Gender equality remains a challenge: World Bank report
Tifa Asrianti, The Jakarta Post, Jakarta |
Despite an improvement in female participation in the public sector, more effort is needed to fully end discrimination against women, with the government leading the way in promoting gender-sensitive policies, the World Bank says.
In its 2012 World Development Report on Gender Equality and Development, the bank says that the Southeast Asia and Pacific region has seen significant economic and social progress, including in gender equality.
According to the report, the region has seen around 70 percent female participation in the labor market. In Indonesia the figure was 52 percent in 2010. The percentage of female participation in education has also increased from the 1 percent recorded in 1970 to 23 percent in 2009.

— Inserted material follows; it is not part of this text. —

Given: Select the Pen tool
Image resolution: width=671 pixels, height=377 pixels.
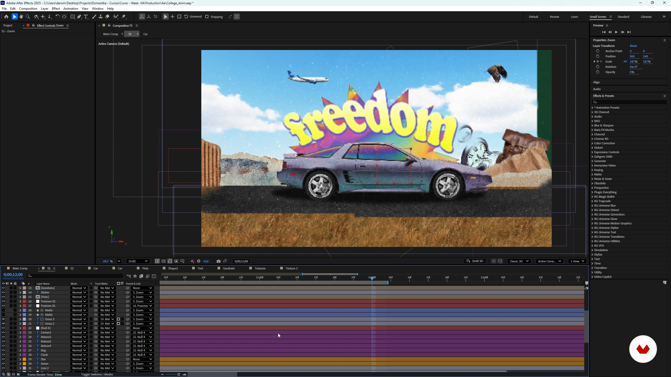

The figures, however, masked a number of problems.
Indonesian working women, for instance, have lower salaries compared to their male counterparts because for every dollar men make, Indonesian women only receive 77 cents, less than the 96 cents received by Thai women.
World Bank estimates found that between 2006 and 2011, Indonesian working women often had less secure contracts of employment compared to men. The percentage of women with temporary contracts in exporting companies was around 25 percent, compared to 10 percent for men.
Andrew D. Mason, the World Bank’s lead economist and coordinator of the gender program for East Asia and Pacific, said governments should initiate affirmative action for gender equality.
Mason proposed other practical solutions.
“Governments need to invest in good infrastructure, such as clean water and transportation, because in rural areas, women must spend hours fetching water and traveling to their workplaces,” he said.
He said that an affordable national childcare system should also be in place to ensure children received healthcare and education programs which could enable mothers to find better jobs.
“Developed countries have laws that give parental leave for both fathers and mothers, so they can take turns in pursuing career and taking care of their children,” Mason said.
Gender-equality programs could also take different forms.
He said that governments should also encourage boys and girls to study non-traditional subjects that fit with their interests and abilities. For example, he cited, boys could try studying cooking, while girls should be encouraged to study engineering.
The World Bank report says that the highest percentage of Indonesian women in tertiary education was in medicine or health, at around 75 percent, followed by education at around 60 percent and business or administration, at 55 percent. The subjects with the lowest female participation were engineering, at 20 percent, law at around 35 percent and agricultural technology at 40 percent.
Eva Kusuma Sundari, a lawmaker from the Indonesian Democratic Party of Struggle (PDI-P), said that political leadership played a crucial role in setting up gender-sensitive policies.
“When local leaders step down so do their policies. So we need to better handle the situation by establishing gender-related policies through bylaws or local ordinances,” she said.
She cited Bantul regency as an administration that managed to record the lowest maternal-mortality rate in the country, in part thanks to a bylaw which mandated pregnant mothers to have their health checked regularly by health workers at community health centers. She also mentioned Sinjai regency in South Sulawesi which applied universal health care for all residents.
“New administrations can change these laws but that takes time. Besides, if the bylaws benefit everyone, I’m sure nobody will want to change them,” she said.